Print the lines below exactly as they appear, starting at the line that contains "Select the Athletico" and ending at the line that contains "pyautogui.click(x=694, y=201)", with both of those lines included.

Begin

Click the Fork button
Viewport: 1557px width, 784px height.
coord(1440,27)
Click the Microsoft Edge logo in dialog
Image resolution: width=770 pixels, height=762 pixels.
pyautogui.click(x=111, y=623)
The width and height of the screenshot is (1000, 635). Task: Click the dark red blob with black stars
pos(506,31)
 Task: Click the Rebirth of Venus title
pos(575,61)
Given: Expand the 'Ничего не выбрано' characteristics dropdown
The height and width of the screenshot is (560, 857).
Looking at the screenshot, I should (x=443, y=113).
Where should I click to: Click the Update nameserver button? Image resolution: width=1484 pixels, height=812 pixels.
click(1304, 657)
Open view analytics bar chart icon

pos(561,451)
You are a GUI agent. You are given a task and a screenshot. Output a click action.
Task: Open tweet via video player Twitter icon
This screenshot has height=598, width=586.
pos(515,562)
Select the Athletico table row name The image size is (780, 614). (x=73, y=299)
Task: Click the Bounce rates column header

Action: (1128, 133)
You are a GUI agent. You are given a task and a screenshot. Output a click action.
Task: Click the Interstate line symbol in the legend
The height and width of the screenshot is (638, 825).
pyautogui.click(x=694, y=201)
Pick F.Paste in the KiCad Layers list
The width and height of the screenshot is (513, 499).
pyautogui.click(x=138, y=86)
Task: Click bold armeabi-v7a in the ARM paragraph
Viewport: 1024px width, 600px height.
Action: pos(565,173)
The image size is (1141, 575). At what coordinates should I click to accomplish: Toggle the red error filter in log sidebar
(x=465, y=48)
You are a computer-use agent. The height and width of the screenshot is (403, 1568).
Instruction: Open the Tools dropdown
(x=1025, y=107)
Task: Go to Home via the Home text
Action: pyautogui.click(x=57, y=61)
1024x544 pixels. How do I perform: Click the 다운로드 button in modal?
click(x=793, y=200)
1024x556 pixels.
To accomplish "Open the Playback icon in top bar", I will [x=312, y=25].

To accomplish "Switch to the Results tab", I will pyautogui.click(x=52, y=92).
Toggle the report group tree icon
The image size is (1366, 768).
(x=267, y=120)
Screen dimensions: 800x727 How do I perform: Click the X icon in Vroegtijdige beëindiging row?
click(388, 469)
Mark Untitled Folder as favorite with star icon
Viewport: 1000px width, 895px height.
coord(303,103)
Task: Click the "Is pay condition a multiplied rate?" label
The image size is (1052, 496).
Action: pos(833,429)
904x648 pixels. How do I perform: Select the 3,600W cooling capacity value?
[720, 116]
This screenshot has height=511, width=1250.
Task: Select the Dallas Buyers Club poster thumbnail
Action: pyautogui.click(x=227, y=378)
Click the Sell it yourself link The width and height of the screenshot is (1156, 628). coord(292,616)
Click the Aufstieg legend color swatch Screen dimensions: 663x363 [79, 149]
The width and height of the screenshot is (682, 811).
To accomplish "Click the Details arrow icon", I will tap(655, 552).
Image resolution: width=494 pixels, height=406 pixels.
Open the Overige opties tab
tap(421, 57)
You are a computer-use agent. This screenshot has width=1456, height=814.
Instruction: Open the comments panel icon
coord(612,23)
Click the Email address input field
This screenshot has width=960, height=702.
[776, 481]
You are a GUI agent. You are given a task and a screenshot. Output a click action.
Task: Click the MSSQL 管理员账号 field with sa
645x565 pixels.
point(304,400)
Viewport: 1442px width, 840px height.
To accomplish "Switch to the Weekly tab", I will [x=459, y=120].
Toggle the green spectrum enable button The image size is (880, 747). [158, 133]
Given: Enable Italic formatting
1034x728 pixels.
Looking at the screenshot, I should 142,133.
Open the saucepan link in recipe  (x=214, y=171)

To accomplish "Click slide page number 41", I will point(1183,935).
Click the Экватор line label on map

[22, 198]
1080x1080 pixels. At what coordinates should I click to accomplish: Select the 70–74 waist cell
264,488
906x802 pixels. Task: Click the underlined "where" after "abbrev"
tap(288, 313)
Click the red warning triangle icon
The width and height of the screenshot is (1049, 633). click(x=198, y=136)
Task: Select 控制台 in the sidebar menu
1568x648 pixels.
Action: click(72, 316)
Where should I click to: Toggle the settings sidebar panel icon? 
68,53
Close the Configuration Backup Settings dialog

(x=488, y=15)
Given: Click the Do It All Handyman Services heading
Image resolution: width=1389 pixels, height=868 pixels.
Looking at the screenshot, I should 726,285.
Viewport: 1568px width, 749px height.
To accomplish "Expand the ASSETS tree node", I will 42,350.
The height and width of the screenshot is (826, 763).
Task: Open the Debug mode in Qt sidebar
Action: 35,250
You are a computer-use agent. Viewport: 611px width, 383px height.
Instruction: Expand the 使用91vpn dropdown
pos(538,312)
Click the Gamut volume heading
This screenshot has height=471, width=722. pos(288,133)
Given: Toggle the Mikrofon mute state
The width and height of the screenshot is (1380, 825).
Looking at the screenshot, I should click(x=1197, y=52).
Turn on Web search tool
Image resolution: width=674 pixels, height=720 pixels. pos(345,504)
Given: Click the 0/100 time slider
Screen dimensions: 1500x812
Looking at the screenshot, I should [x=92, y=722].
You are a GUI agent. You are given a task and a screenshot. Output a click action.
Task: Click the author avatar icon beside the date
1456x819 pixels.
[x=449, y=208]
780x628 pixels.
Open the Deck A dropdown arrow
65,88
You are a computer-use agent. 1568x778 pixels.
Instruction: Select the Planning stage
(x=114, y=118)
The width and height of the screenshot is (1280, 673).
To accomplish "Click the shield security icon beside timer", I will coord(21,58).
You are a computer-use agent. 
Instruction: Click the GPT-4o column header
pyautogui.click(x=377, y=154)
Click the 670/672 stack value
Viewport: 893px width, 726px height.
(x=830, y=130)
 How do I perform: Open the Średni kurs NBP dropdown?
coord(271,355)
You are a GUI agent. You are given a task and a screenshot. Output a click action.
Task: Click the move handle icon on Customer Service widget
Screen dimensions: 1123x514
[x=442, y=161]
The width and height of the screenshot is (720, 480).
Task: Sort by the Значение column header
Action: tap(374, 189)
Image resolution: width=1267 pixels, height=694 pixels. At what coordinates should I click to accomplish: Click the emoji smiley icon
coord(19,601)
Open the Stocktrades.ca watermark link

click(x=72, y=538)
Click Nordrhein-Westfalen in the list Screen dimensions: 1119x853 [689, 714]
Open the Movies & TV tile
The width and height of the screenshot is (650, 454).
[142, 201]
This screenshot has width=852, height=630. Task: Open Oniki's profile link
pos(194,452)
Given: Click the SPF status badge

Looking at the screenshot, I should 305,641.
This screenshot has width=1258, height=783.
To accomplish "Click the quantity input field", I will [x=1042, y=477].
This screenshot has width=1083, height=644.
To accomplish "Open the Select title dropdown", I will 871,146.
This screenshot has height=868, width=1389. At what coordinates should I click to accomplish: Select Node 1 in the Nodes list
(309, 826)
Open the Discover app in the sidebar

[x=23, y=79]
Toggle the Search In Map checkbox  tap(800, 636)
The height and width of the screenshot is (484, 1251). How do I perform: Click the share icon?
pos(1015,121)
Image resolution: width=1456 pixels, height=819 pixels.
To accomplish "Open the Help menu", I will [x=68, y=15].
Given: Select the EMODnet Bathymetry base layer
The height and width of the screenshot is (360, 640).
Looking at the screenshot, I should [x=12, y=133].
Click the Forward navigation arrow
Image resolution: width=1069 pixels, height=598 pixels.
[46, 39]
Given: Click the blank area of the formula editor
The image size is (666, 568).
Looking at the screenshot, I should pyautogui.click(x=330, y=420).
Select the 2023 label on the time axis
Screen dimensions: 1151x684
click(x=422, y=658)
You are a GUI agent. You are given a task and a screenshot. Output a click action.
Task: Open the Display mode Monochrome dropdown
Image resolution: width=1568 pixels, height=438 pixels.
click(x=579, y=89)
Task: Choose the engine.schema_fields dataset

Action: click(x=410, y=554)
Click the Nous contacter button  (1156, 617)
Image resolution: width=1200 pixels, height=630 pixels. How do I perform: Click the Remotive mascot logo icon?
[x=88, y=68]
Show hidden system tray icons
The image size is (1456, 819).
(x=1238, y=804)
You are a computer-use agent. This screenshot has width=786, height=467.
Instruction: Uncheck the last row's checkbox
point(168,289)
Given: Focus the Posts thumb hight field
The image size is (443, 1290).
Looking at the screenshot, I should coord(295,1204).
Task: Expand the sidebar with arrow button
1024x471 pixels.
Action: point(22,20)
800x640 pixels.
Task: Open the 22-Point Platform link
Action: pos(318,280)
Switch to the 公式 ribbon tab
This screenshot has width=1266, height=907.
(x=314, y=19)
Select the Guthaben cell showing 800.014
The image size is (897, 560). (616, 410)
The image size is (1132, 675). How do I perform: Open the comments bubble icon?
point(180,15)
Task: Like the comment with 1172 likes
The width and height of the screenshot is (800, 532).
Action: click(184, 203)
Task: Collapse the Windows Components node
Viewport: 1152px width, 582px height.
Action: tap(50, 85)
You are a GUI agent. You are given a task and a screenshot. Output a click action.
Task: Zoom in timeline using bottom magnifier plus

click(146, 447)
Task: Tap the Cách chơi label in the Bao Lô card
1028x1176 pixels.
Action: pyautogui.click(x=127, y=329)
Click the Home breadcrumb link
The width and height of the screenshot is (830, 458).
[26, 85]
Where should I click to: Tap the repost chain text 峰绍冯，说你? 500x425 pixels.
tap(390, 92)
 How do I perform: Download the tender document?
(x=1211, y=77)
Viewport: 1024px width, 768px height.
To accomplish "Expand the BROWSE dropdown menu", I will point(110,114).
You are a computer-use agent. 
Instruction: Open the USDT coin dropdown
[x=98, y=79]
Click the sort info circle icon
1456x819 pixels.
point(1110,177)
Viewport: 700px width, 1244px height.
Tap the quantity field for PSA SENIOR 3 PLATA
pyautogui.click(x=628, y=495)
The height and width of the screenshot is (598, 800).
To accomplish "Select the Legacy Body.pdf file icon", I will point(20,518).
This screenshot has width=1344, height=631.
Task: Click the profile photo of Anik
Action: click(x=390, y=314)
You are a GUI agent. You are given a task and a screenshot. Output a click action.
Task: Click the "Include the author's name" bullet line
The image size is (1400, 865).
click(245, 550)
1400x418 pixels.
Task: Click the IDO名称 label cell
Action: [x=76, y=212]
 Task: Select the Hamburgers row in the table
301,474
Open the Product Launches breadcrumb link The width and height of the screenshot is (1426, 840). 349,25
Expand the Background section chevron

End

Exercise response:
Select the Athletico table row name The image size is (780, 614). (x=73, y=299)
Task: Click the Bounce rates column header

Action: (1128, 133)
You are a GUI agent. You are given a task and a screenshot. Output a click action.
Task: Click the Interstate line symbol in the legend
The height and width of the screenshot is (638, 825).
pyautogui.click(x=694, y=201)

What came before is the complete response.